We also analyzed the first 5 min of locomotor activity testing for time spent in the periphery versus center region, which is often used as an index of anxiety. Only caffeine exhibited an altered activity in the center region, however peripheral activity was also decreased, hence, the effect was non-specific. These results were consistent with the overall locomotor findings as opposed to the maze findings; indicating that central zone activity in the apparatus we used may not be as sensitive as the Plus and Zero mazes for assessing anxiety when given after maze testing. Being handled and tested in either the Plus or Zero prior to open field testing could potentially have altered performance on the latter test. Since maze and locomotor testing order was not counterbalanced exact determination of order effects cannot be obtained from these data.

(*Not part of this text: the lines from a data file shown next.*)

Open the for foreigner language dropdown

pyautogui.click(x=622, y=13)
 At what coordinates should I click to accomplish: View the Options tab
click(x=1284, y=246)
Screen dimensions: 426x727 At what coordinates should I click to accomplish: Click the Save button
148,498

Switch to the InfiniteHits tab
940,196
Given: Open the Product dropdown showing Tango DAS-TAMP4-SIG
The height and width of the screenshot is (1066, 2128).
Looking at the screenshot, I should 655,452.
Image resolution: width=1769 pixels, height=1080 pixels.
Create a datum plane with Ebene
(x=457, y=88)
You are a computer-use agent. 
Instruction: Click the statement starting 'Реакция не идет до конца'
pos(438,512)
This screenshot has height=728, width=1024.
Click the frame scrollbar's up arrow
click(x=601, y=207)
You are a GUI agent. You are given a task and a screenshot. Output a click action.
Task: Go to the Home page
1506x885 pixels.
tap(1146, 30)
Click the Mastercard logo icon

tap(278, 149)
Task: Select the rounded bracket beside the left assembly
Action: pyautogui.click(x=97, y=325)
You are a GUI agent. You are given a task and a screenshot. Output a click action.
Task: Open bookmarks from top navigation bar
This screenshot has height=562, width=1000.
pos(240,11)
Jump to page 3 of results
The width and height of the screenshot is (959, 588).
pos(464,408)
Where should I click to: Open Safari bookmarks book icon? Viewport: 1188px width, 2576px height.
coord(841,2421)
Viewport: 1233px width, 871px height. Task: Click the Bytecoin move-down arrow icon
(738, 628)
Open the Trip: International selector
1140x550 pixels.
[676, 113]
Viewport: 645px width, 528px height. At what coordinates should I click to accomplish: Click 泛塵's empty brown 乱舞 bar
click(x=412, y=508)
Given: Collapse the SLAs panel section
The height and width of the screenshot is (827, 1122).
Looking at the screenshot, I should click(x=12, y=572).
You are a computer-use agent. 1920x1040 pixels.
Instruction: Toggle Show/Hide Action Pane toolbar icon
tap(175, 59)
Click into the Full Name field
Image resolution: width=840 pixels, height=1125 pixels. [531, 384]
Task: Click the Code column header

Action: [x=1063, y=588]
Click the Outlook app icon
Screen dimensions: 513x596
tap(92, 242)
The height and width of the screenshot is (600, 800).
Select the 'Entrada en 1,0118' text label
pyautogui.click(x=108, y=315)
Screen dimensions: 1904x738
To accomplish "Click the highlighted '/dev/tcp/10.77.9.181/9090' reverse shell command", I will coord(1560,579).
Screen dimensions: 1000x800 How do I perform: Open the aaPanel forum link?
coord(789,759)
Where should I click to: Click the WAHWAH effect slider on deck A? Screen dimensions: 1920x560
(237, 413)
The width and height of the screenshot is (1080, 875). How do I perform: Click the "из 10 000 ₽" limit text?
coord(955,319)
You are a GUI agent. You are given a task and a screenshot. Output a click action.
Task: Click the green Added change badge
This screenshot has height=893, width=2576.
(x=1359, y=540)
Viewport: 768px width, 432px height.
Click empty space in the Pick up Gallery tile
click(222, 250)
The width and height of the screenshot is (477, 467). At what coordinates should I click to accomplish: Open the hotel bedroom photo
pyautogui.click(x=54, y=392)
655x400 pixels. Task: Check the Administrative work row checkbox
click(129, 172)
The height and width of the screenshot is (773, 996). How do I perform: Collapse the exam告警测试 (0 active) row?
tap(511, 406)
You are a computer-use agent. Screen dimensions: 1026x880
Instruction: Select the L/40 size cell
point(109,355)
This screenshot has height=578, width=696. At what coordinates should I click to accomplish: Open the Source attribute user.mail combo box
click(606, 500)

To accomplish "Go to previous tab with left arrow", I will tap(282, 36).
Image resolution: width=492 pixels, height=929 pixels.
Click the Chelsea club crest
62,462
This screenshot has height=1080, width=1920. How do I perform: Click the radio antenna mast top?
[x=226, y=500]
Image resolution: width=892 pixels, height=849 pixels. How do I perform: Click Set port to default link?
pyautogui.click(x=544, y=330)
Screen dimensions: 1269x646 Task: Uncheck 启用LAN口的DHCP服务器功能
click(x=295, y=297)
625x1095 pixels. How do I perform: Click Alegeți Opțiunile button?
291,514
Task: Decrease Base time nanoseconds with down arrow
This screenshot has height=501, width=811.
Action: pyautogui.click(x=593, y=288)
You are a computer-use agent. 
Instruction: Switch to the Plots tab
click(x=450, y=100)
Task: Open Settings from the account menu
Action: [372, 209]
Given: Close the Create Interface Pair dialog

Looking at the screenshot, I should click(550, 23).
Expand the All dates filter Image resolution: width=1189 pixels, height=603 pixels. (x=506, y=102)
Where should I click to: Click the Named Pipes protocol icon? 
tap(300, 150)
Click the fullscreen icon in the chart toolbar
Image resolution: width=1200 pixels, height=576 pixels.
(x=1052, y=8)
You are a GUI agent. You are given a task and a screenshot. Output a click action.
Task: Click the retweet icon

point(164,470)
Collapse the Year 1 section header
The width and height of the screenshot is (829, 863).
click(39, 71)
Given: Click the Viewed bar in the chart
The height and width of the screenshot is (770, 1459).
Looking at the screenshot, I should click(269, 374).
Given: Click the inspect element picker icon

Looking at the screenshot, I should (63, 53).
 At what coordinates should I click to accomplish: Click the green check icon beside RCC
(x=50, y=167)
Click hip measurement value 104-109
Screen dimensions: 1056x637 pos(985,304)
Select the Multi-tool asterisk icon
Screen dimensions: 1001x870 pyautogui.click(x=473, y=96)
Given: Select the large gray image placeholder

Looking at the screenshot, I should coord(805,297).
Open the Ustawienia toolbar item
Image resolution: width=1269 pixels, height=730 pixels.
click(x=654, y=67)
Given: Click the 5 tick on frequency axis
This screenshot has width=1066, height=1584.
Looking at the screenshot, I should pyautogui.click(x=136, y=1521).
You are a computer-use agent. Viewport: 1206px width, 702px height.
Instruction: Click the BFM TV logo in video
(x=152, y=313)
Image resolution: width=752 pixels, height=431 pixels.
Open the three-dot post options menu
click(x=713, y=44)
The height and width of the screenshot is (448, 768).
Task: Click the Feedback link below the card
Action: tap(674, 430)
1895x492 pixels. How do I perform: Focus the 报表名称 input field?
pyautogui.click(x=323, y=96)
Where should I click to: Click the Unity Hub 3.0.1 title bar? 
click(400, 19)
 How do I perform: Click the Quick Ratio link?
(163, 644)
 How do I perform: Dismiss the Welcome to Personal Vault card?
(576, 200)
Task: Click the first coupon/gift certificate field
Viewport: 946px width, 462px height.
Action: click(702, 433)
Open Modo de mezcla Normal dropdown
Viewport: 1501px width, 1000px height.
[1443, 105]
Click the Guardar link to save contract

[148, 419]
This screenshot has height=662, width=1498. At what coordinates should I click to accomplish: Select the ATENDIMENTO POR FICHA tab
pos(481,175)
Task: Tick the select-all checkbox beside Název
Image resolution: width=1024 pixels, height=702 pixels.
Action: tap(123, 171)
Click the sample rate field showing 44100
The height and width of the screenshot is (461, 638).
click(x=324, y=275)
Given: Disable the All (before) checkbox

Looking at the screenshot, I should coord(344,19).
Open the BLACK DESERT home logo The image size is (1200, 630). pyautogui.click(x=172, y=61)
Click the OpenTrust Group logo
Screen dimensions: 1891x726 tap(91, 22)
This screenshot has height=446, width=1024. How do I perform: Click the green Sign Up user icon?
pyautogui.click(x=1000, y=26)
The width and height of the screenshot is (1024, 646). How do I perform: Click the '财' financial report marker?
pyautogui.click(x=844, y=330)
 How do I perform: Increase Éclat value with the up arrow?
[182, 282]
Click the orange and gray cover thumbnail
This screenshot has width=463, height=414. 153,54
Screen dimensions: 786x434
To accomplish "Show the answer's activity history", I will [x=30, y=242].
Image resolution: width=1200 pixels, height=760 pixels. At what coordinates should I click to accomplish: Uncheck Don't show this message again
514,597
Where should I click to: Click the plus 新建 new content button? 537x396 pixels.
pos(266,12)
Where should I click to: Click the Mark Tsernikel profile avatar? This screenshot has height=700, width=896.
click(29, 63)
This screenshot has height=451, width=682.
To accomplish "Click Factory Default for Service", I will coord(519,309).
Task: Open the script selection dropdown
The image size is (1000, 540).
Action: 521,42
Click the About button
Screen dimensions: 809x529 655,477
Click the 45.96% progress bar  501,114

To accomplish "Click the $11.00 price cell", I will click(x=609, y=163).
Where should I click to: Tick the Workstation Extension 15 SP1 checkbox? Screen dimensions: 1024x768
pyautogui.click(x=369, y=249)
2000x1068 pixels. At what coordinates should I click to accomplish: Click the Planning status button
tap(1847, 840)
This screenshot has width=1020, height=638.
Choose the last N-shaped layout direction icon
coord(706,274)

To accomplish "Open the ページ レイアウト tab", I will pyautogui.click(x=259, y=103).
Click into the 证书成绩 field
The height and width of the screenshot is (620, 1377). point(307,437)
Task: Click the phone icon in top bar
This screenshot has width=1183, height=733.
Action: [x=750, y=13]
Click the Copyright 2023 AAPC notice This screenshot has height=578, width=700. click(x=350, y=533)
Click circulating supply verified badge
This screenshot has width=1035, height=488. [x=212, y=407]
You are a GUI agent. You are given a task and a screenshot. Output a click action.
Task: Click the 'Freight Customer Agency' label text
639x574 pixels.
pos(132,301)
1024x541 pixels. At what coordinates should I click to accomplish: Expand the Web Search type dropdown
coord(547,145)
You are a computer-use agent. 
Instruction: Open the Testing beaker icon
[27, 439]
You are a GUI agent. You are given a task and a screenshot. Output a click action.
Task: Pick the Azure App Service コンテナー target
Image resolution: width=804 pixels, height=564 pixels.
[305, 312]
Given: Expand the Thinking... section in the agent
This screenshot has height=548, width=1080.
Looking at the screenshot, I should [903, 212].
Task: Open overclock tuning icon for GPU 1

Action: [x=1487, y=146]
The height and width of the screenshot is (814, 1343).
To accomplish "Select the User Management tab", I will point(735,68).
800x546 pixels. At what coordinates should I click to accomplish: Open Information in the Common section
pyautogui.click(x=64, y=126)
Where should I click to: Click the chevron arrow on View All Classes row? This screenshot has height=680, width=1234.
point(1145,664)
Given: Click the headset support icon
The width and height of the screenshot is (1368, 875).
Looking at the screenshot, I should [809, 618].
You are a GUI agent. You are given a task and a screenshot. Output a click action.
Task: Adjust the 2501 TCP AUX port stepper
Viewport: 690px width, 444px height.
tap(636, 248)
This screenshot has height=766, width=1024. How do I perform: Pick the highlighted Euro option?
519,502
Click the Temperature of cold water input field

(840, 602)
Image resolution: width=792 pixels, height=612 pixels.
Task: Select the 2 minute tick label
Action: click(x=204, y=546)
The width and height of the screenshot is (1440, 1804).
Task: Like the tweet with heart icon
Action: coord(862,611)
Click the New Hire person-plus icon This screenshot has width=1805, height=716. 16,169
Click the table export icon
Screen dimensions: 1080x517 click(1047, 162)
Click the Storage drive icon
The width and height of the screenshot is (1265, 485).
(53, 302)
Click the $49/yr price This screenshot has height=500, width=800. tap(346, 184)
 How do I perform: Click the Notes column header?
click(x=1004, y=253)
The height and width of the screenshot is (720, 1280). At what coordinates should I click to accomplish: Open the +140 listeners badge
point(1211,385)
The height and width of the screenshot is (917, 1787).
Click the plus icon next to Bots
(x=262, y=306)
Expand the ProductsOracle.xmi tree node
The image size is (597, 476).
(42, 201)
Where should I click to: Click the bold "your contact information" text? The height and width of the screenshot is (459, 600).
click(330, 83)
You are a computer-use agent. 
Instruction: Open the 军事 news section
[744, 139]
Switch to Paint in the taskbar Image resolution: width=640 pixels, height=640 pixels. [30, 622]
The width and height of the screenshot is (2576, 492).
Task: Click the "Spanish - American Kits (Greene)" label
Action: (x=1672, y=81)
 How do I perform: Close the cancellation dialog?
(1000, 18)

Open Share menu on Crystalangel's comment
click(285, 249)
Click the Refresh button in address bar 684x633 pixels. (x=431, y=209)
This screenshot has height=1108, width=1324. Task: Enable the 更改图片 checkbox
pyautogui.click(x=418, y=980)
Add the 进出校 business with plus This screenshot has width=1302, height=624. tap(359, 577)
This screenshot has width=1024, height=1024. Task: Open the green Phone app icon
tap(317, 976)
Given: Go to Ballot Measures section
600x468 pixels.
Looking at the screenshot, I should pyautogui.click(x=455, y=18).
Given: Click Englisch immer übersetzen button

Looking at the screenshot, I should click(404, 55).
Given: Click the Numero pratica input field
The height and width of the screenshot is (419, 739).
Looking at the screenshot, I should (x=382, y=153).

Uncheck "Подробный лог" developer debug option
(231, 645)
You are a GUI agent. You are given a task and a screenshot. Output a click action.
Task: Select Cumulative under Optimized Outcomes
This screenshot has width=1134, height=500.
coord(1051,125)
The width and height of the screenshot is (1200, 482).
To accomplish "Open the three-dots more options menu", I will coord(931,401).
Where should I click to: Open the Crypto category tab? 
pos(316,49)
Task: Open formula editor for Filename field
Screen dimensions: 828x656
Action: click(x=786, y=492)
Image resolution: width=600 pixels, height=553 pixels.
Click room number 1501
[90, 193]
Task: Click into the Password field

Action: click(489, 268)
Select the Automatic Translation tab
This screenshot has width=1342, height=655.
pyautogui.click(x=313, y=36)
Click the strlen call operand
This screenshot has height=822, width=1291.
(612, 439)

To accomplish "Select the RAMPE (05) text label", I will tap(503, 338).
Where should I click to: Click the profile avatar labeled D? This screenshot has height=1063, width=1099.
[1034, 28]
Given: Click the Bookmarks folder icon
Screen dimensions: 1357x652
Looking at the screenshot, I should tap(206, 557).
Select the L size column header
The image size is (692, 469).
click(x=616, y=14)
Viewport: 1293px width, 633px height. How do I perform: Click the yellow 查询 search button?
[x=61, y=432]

The main difference in the Zero is that it removes the center region found in the Plus. Depending on treatment, animals tested here in the Plus spent 13% to 30% of their test time in the center, thereby decreasing the time spent in open or closed areas by 39–90 s of the total 300 s test session. Differing levels of anxiety could present themselves based not on the amount of time spent in an open area, but in the amount of time spent in the center, thereby increasing the percentage of time spent in the open areas. The Zero allows time spent in the open areas to be expressed in direct proportion to total test time without the need to convert it to percentage open time. Since time spent in open is the measure of principal interest, it is important that Plus data be expressed this way: unfortunately, this is not always the case (Drapier et al. 2007
;Frye et al. 2008
;Koks et al. 2001
;Kompagne et al. 2008
;Kulkarni et al. 2008
;McDermott and Kelly 2008
;Nosek et al. 2008
). This more direct measure of time in open, therefore, represents an advantage of the Zero maze.
This is the first experiment to compare the elevated Plus and Zero mazes in rats. The main advantage of the Plus is the historical data available. The present results indicate that when observing pharmacological or behavioral manipulations on anxiety, if time spent in the center region in the Plus is excluded such that time in the open is represented as a percentage, the results from both mazes are essentially equal for the independent variables evaluated here. The slight advantage in the Zero with higher percent time in the open may be important in some contexts since in many experiments detection sensitivity is a function of the baseline level of performance relative to control groups. Since the Zero often showed a higher baseline, detecting change in both directions may be easier in the Zero such as when comparing basal levels in transgenic models.